[Exercise objective]
From the line with "Click Greek flag on Spyros Kekos card" through the line with "Close the Accessory", repeat the entries verbatim, both end lines included, and add nothing.

[Data records]
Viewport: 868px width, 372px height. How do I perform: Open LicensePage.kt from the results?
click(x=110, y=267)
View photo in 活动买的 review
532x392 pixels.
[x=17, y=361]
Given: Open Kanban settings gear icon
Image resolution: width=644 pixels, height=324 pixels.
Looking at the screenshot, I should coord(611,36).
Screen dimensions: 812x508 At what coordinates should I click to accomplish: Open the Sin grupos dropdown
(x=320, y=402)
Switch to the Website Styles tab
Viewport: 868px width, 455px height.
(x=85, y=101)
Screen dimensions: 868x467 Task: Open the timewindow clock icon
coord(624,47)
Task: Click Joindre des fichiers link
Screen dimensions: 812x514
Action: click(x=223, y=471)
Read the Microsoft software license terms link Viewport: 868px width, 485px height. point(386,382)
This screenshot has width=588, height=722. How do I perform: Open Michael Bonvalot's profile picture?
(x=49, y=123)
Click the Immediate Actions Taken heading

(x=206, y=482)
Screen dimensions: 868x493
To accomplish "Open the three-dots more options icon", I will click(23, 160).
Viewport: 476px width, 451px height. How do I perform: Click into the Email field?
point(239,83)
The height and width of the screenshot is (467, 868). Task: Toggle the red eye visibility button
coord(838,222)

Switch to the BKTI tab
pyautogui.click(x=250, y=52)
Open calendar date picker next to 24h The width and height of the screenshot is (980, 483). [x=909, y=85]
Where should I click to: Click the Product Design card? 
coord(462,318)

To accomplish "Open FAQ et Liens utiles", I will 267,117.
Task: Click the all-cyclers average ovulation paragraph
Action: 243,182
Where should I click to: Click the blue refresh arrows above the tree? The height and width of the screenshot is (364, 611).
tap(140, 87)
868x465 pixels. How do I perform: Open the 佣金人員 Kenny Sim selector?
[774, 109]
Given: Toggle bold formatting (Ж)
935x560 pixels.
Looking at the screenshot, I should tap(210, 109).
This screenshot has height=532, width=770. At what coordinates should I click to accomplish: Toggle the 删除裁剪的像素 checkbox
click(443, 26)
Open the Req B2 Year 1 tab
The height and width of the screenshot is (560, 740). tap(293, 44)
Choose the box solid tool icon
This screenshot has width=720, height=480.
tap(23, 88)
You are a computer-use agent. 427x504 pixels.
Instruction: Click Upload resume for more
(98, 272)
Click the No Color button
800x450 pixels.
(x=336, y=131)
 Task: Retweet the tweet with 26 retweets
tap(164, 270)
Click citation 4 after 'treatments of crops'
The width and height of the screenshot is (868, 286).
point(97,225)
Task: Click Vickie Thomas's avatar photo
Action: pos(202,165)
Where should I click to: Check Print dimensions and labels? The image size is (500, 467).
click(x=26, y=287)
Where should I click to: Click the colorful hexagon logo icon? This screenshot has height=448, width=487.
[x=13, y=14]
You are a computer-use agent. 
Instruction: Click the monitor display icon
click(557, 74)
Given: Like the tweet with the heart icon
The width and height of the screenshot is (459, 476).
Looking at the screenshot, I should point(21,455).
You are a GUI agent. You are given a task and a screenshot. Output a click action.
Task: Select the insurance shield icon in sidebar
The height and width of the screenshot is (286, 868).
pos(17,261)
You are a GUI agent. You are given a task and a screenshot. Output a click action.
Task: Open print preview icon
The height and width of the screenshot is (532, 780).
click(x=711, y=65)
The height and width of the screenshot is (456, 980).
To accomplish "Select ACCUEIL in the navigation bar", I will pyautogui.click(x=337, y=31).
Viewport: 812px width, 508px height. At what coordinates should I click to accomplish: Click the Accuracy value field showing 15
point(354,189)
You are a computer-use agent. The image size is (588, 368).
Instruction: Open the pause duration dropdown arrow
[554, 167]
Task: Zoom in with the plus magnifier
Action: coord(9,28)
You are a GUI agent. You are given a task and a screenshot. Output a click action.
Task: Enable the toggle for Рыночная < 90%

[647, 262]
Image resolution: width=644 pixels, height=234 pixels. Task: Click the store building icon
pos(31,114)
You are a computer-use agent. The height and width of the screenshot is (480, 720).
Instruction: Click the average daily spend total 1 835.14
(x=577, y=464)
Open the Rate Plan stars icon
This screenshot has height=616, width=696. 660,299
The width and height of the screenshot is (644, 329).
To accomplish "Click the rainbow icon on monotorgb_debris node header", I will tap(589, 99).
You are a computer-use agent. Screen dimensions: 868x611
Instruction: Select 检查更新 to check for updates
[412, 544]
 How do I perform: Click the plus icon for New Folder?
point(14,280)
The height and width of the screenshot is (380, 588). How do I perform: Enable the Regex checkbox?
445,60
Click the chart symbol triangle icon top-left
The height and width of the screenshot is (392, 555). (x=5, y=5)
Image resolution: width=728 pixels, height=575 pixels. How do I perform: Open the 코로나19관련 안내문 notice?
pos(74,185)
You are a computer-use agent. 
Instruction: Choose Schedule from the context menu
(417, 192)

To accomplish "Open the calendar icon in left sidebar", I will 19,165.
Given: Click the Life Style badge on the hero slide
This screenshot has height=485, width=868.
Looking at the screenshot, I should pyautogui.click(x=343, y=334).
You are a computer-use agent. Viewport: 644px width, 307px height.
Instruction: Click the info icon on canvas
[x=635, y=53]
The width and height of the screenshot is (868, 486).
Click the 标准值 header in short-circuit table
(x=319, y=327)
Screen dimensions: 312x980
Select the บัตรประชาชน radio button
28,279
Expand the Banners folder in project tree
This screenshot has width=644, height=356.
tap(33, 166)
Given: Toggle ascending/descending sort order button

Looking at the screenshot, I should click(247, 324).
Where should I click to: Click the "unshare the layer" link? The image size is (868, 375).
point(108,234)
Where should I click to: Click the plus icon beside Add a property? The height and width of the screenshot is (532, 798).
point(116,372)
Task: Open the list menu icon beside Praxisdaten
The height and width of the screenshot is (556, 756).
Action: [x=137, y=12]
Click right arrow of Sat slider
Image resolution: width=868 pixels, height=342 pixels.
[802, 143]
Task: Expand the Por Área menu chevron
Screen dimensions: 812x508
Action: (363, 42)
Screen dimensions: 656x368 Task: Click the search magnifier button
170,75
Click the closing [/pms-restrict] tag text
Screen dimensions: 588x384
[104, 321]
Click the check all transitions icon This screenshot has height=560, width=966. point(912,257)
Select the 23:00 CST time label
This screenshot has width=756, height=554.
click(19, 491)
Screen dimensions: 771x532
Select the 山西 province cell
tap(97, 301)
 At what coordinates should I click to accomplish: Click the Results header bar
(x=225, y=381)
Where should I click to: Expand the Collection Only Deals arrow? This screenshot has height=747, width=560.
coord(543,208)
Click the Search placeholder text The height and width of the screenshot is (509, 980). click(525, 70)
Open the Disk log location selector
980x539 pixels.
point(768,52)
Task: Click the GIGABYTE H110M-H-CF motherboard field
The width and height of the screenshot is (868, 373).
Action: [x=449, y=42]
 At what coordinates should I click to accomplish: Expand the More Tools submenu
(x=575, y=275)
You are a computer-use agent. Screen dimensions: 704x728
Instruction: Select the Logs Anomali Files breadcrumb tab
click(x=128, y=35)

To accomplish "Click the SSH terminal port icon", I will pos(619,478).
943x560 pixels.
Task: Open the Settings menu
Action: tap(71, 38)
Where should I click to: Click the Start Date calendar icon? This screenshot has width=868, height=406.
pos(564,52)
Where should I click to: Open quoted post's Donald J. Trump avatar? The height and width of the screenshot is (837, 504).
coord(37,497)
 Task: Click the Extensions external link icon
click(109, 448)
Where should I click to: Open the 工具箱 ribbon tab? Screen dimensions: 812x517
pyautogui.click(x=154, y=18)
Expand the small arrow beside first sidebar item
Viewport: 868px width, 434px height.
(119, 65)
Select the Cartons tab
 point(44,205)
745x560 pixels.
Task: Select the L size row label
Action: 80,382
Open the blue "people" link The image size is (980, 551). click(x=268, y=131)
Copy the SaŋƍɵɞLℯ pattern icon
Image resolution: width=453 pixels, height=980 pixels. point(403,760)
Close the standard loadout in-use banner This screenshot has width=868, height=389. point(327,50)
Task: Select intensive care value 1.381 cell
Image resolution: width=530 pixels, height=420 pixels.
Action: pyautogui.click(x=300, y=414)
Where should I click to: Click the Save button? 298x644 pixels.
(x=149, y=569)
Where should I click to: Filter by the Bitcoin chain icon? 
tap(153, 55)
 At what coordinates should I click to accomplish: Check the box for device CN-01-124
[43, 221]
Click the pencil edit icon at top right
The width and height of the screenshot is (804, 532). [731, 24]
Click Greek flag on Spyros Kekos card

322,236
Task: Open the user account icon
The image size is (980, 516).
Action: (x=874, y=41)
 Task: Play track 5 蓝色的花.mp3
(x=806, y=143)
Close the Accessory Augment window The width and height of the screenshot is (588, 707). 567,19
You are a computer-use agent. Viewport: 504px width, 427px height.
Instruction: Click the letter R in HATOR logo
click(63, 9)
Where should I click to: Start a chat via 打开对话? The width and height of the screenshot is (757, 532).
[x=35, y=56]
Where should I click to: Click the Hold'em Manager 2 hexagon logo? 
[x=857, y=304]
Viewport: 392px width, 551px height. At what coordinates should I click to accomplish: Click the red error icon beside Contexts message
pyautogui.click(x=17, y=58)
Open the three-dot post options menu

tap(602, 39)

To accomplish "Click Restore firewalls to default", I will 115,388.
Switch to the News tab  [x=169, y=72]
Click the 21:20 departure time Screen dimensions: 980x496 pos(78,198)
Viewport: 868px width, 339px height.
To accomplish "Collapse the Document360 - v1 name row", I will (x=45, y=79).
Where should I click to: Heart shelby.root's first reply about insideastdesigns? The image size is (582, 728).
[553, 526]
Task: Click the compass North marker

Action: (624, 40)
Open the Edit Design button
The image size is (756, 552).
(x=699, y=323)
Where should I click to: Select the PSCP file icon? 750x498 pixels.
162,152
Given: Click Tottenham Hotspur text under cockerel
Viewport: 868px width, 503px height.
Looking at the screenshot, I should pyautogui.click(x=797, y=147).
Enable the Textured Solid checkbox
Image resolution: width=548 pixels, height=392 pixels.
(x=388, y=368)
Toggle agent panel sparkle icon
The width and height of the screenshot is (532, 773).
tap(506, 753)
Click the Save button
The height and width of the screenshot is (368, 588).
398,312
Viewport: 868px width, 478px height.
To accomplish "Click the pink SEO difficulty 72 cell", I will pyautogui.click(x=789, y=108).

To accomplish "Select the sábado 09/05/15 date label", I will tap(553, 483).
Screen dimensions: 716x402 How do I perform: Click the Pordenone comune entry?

[Response box]
Click Greek flag on Spyros Kekos card

322,236
Task: Open the user account icon
The image size is (980, 516).
Action: (x=874, y=41)
 Task: Play track 5 蓝色的花.mp3
(x=806, y=143)
Close the Accessory Augment window The width and height of the screenshot is (588, 707). 567,19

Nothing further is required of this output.